Resources - Electronic Medication Prescribing

In order to make your e-prescribing experience as successful as possible, we recommend reading “A Prescription for e-Prescribing: How to Make It Work for Your Practice” by Rosemarie Nelson.

Here are some key excerpts adapted from her article which can be downloaded by request by filling out our contact us form:

Electronic medication prescribing can be a fairly simple project in your practice, but you’ll need to understand how it can fit into your work flow. This article will provide tips to get started and how to integrate electronic medication prescribing into the physician and nurse work day. You will learn how to realize cost savings and how electronic medication prescribing can be a stepping stone to EMR implementation.

What to think about during your introductory, electronic medication prescribing demonstration

As you view the demo on the Web or visit another practice using electronic medication prescribing, you’ll need to be thinking about how the product will support your day-to-day needs and how you and your nursing staff can benefit from this technology.

What is the current work flow in your practice? For example, does the nurse gather the patient’s medication list during the intake process? If so, the nurse will need to update that in the electronic medication prescribing system so it is ready for your review. Future medication reconciliation will be more efficient because this information will be easily retrieved in your system. Do you have a phone nurse station that handles incoming requests for prescription refills or pharmacy calls? The nurse should have access to the electronic medication prescribing system at the phone nurse station to reduce the need for pulling charts to determine which medications the patient has had prescribed from your office.

Work flow changes will drive technology decisions. Do you want to use wireless devices such as PDAs or tablets to write prescriptions? Adding wireless connectivity to your network is not expensive, but may require help from a computer technician. Consider a mix of desktop PCs for nursing stations and wireless units for the prescribers in exam rooms for optimal use.

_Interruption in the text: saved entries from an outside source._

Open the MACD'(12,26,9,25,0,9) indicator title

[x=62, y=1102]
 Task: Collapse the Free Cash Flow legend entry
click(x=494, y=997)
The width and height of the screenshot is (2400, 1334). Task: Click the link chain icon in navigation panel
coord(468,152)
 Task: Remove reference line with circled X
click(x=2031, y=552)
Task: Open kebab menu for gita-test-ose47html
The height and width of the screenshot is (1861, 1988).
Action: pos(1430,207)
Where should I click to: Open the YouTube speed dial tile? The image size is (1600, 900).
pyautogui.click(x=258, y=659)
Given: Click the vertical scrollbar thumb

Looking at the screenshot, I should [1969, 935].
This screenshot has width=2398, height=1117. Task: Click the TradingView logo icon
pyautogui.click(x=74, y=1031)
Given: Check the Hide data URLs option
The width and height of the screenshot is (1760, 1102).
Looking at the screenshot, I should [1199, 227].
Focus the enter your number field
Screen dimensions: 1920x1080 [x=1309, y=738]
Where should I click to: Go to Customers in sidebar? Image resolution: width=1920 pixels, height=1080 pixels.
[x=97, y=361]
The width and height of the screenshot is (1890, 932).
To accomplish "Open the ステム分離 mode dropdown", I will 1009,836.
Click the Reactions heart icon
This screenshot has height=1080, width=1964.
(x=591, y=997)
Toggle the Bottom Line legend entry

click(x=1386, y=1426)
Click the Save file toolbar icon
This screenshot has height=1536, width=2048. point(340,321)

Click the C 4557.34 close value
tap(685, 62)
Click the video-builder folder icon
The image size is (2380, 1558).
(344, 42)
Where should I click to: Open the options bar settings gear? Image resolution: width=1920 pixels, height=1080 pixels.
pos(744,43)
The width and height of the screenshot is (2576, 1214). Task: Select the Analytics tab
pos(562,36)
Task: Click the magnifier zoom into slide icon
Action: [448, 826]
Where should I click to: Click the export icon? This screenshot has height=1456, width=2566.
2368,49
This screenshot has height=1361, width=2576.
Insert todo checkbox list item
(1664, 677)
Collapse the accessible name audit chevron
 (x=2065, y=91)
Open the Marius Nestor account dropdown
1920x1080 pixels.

Qualified systems are capable of all of the following:

  • Generating a complete active medication list that incorporates electronic data received from applicable pharmacies and benefit managers (PBMs), if available.
  • Selecting medications, printing prescriptions, electronically transmitting prescriptions, and conducting all alerts.
  • Providing information related to lower cost, therapeutically appropriate alternatives, if any.
  • Providing information on formulary or tiered formulary medications, patient eligibility, and authorization requirements received electronically from the patient’s drug plan.

E-prescribing Integration planning — getting the pieces in place

The first point to consider is how to transfer patient demographics from your practice management system to your prescription management software system. If your patient demographics (name, address, phone numbers, and insurance information) are copied from your practice management system, your nurses will not have to enter all that information for every patient during a visit or on the phone. It can take two to four minutes to enter a new patient record and at the phone nurse station, which costs about $20 per hour (approximate hourly rate of $16 plus benefits).

Coordinate the implementation with your office calendar. To allow time for training the nursing staff, you may want to schedule your conversion and training for a time when physicians are out of the office. If the nurses are secure and confident using the e-prescribing tool, they will be able to provide support on the first day the physicians begin to use the system. Prepare for the launch date by building lists of “favorites” so the physician doesn’t have to search the entire database all the time. Typically providers prescribe the same medications about 80 percent of the time, so you can easily create a list of “favorite” medications by looking at your patients’ medication lists. To save time at the point of care, build custom SIG (signature or transcription, which gives instructions for taking the medication) lists, too.

Another important step is to modify your fee slip (also called an encounter slip or super bill) to accommodate the new G-codes5 for reporting the use of e-prescribing. The G-codes must be transmitted with your claim CPT codes for each patient visit to document the method of prescribing that occurred with that visit.

ROI — Return on Investment (Per FTE physician TOTAL PER YEAR savings 336.7 hours and $15,769!)

The Medicare incentives for e-prescribing are indeed a welcome bonus, but the operational benefits you’ll realize will accrue even more dollars to your practice. You and your nursing staff will more efficiently handle phone calls regarding prescriptions. Your staff will not need to pull as many charts for phone calls, and that translates to a savings of $75 to $1506 per day per physician!

With electronic medication prescribing implemented in the practice, you’ll have access to a patient’s benefits data, copayments, formulary, and lower cost alternatives. Access to the patient’s medication history ensures that duplications are avoided and drug interactions are captured. The database can provide allergy and food-drug interactions as well as contraindication alerts. Those post-visit phone calls from patients who forgot to request a prescription reissue will be eliminated because the system can identify that patient’s prescription status. Any refill request can be easily routed electronically, eliminating any chance of lost telephone messages and delayed responses.

E-prescribing is one step toward the EMR

Electronic medication prescribing implementation project is a microcosm of the EMR implementation. A practice that successfully implements e-prescribing can expand that process and experience to develop the broader EMR implementation project and significantly increase the chance of success.